**Activities:**
1 - From the commentary on blog triumphalism, list each person named as having been felled or subdued by bloggers.
2 - Determine whether each statement agrees with the commentary on blog triumphalism, answering yes or no and quoting the deciding words: (a) Technorati reports that 23,000 new blogs are created every day. (b) A 2003 survey found that the average blogger is a lawyer. (c) National Review was founded in 1975.
3 - Proceed with the commentary on blog triumphalism, starting after its final sentence.

The phrase blog triumphalism speaks to the growing sense of optimism, self-confidence and power and, perhaps, depending on one's perspective, arrogance and even hubris that characterizes the bloggerati's mood these days. Virtual taxidermists are taking orders to stuff the carcasses of all sorts of Mainstream Media ("MSM") mastodons bagged by the bloggers. New York Times editor Howell Raines and CNN news chief Eason Jordan top the list of felled beasts. Dan Rather, meanwhile (like Sen. Trent Lott), was merely tranquilized and de-fanged.
So it's no wonder that a group of people who were dismissed during the Rathergate scandal as so many amateurs sitting around in their pajamas are feeling good about themselves. And they should.
I'm pro-blog a reader of many and admirer of quite a few. But the steady drumbeat about the "revolutionary" nature of blogging is getting out of hand. Glenn Reynolds, aka Instapundit, may be right that "the revolution will be blogged," but the revolution isn't about blogging.
First, some perspective. The typical blogger is not some hyper-smart, tenacious lawyer like the guys at Powerline poring over the minutiae of a faulty CBS story. Nor is he a crusading consultant/activist/left-winger like the guy who runs the Daily Kos. The average blogger, according to a 2003 survey, is a teenage girl who updates her site a couple times a month with the latest 411 about her prom dress or which Olsen Twin she, like, really likes.
According to the blog search-engine firm Technorati, 23,000 new blogs are created every day or roughly one every three seconds. Let's imagine, for argument's sake, that amid this staggering new daily output, ten excellent, must-read blogs are created a wildly generous estimate. That means every single day there are 22,990 new blogs on the Internet that almost nobody, save a small group of friends and co-workers, will ever read or care about. That's fine, but it's not exactly a sweeping endorsement for the power of the medium as whole.
In many ways, the real story of the bloggers' triumph is the story of a right-wing (though not always conservative) populist uprising that started half a century ago. The story begins with National Review's founding in 1955 and extends through five decades of steady, heavy, and difficult work. In the 1970s it was Spiro Agnew's denunciation of liberal media bias that ultimately resulted in William Safire getting a job at the New York Times. In the Wall Street Journal, the late Robert Bartley's op-ed page opened a new front in the heart of elite daily journalism.

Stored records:

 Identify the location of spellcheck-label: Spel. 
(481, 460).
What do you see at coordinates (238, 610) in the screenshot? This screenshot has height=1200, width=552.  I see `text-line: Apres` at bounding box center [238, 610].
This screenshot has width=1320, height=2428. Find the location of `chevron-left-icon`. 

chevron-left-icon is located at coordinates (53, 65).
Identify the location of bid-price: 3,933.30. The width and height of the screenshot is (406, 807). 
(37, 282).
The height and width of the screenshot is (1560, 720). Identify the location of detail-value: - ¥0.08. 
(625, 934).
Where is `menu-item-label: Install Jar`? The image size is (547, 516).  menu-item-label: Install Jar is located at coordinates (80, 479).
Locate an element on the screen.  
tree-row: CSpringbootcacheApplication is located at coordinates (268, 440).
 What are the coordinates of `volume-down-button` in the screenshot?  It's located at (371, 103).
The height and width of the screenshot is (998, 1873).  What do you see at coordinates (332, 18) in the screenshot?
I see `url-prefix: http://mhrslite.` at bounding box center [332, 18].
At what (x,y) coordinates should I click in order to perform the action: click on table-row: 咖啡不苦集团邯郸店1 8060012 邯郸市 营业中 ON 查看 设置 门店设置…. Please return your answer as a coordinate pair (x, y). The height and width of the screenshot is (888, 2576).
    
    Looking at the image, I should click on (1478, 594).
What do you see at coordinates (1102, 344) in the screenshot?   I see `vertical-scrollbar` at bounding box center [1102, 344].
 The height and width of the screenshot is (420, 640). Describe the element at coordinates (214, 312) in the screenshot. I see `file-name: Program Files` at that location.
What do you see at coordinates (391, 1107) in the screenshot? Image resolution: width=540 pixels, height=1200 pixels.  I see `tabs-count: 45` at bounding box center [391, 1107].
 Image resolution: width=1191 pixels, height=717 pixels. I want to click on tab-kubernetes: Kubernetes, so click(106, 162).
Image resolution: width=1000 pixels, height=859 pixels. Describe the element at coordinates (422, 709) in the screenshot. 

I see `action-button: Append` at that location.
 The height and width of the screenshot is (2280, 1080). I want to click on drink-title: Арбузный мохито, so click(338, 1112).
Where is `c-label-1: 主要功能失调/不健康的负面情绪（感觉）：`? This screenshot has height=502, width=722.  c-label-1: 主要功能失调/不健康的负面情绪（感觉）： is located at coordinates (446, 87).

**Expected outputs:**
1 - Howell Raines, Eason Jordan, Dan Rather, Sen. Trent Lott

2 -
(a) Yes: "According to the blog search-engine firm Technorati, 23,000 new blogs are created every day"
(b) No: "The average blogger, according to a 2003 survey, is a teenage girl"
(c) No: "National Review's founding in 1955"

3 -
Don't let the word "conservative" fool you. Rebels on the right were pioneers in the political exploitation of new and alternative technologies long before anyone knew what blogs were. Led by Rush Limbaugh, conservatives even revived AM radio, making it a major source of a populist backlash against liberal-controlled institutions. Cable profoundly transformed politics. C-Span alone did more to demystify government than a generation of muckrakers or bloggers ever could. CNN pioneered the steady erosion of the Big Three Networks' stranglehold on information. Later, Fox News soon destroyed CNN's stranglehold on 24-hour news.
And, remember, the Internet was a big deal before the onset of the of the blogs as well. For good or for ill, Matt Drudge refused to treat the MSM as a sacred monastery, and in many respects he remains the ur-blogger. National Review Online, if I may say, was no slouch either in the story of the political Internet's rise, before the blogs. (Now we have many blogs of our own.)
Left-wing bloggers believe they are part of the same "revolution" as right-wing bloggers are. They're not. The conservative blogs are the shock troops of a decades-long battle to seize back the culture. Conservatives have always had to rely on "alternative media" magazines, AM radio, blogs because the Mainstream Media closed the door to conservatives. And even when they let a few token ones in, they had to be labeled "conservative" first and journalists a distant second. The lefty blogs are something else entirely. They represent much like the still-lame liberal talk radio and the new liberal think tanks an attempt to copycat conservative successes. Their fight is not with the monolithic mainstream media (or academia) but with the usurpers. Politics is not a battle of technology. It is a battle of ideas, and therein lies all the difference.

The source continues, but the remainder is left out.